[Extracted data entries]
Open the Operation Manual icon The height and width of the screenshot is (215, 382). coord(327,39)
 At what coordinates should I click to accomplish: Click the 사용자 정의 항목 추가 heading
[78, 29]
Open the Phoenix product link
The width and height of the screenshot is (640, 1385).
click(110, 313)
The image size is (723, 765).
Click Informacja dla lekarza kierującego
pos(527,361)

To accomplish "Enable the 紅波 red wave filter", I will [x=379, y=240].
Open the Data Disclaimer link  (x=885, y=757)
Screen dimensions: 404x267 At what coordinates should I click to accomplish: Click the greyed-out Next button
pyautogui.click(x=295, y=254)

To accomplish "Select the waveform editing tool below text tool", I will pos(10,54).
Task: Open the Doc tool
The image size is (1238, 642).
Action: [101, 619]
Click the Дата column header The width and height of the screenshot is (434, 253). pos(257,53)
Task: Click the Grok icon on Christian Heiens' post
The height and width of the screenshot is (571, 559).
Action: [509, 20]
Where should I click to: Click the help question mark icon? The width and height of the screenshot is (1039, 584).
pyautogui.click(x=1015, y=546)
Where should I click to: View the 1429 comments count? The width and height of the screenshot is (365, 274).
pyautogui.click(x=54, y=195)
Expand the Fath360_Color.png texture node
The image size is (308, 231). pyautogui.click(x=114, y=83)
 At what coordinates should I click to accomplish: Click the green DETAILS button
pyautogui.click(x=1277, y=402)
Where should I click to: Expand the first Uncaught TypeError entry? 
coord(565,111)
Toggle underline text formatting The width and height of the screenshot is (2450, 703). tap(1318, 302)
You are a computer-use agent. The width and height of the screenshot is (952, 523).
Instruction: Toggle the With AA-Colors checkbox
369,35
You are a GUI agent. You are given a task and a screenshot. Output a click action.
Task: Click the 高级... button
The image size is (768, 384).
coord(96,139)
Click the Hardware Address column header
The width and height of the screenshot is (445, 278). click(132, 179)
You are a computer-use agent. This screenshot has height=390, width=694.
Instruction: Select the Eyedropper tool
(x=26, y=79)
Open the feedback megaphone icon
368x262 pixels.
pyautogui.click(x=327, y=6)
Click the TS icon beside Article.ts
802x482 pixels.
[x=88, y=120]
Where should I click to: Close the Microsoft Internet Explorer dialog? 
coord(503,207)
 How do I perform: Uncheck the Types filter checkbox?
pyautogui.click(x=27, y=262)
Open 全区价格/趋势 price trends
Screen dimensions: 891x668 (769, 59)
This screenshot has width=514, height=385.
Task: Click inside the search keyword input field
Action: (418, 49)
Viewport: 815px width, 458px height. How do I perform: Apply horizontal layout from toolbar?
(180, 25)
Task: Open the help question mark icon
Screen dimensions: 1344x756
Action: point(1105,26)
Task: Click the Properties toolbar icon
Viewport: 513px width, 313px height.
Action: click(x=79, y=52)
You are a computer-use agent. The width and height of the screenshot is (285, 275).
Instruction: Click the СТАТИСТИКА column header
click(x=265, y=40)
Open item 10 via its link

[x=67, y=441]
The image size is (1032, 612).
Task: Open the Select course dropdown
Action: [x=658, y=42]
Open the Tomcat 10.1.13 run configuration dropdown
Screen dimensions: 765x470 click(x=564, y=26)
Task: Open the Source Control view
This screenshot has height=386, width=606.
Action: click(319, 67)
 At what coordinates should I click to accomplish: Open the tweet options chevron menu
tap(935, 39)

### Your instructions
Reproduce verbatim every line of the records from the very first one through the line containing "Open the Data", including both of those lines.

### Exercise output
Open the Operation Manual icon The height and width of the screenshot is (215, 382). coord(327,39)
 At what coordinates should I click to accomplish: Click the 사용자 정의 항목 추가 heading
[78, 29]
Open the Phoenix product link
The width and height of the screenshot is (640, 1385).
click(110, 313)
The image size is (723, 765).
Click Informacja dla lekarza kierującego
pos(527,361)

To accomplish "Enable the 紅波 red wave filter", I will [x=379, y=240].
Open the Data Disclaimer link  (x=885, y=757)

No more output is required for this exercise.